> Available data
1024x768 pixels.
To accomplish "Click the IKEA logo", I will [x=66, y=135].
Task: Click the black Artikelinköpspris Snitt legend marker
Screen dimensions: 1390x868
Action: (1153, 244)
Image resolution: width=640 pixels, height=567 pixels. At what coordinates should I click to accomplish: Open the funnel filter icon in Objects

> What the task asks
For every line of the records that has the word "pixels" in it, make a copy.

> Answer
1024x768 pixels.
Image resolution: width=640 pixels, height=567 pixels. At what coordinates should I click to accomplish: Open the funnel filter icon in Objects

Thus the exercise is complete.